Accurate genetic diagnosis of rare disease depends on detecting and prioritizing the full spectrum of variant classes, from single‑nucleotide variants (SNVs) to structural variants (SVs) and repeat expansions. Recent developments of long-read sequencing (LRS) have improved SV calling and short tandem repeats (STRs) expansion detection that were previously missed by short-read sequencing (SRS). LRS enables phasing of SNVs and SVs, improving resolution of compound heterozygosity and aiding gene discovery. In practice, laboratories now use SRS to capture SNVs/indels, and when causal variants are not found, further use LRS to call SVs, quantify STRs, and resolve compound heterozygous alleles. There are 3-4 million SNVs and thousands of SVs in average human genome, complicating causal variant identification, particularly without phenotype-guided prioritization. Existing tools and LRS pipelines are less well developed than SRS pipelines, analyze only subsets of these variant classes and lack phenotype driven ranking, leaving a gap between raw variant calls and clinical diagnosis. Here, we present PipeVar, a pipeline to prioritize potential disease-causal variants using either long-read and short-read WGS with phenotype information. PipeVar addresses this challenge by integrating multi-class variant calling with automated, HPO-driven prioritization in a unified, portable workflow. Built with Nextflow and containerized via Singularity, PipeVar ensures reproducibility and easy deployment. PipeVar utilizes multiple tools and can analyze SNVs, indels, SVs and repeat expansions, and can take either BAM or VCF and Human Phenotype Ontology (HPO) IDs as input.
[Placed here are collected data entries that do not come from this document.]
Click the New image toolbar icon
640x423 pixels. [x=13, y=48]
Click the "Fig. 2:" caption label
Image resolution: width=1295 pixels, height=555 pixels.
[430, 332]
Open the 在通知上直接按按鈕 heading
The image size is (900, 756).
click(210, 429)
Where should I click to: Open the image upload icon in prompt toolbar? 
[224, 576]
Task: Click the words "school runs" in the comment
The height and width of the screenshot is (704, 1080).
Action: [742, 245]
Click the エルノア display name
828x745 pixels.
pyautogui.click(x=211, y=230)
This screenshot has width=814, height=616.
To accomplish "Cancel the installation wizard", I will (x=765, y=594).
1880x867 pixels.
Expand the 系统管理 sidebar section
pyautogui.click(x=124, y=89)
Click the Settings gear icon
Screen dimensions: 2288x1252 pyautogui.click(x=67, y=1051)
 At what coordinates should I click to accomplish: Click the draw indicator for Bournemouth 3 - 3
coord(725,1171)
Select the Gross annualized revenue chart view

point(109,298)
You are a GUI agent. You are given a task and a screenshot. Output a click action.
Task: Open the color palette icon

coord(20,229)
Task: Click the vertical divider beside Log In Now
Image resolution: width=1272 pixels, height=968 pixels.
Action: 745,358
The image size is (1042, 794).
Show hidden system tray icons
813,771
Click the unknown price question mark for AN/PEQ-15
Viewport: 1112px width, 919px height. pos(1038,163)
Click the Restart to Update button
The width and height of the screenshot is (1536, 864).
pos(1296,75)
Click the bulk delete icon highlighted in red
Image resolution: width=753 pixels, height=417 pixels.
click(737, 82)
PipeVar facilitate genetic diagnosis by providing ranked lists of SNVs, indels and SVs based on pathogenicity and the phenotype's relatedness with gene and quantify for existing STR diseases. Using PipeVar, we were able to identify pathogenic SV and SNV in IARS2 in trans, for a previously undiagnosed patient. PipeVar unifies SNVs, indel, SVs, and STR prioritization in a single, portable workflow for both LRS and SRS data, greatly reducing barrier of entry to long-read analysis, and accelerating rare‑disease diagnosis.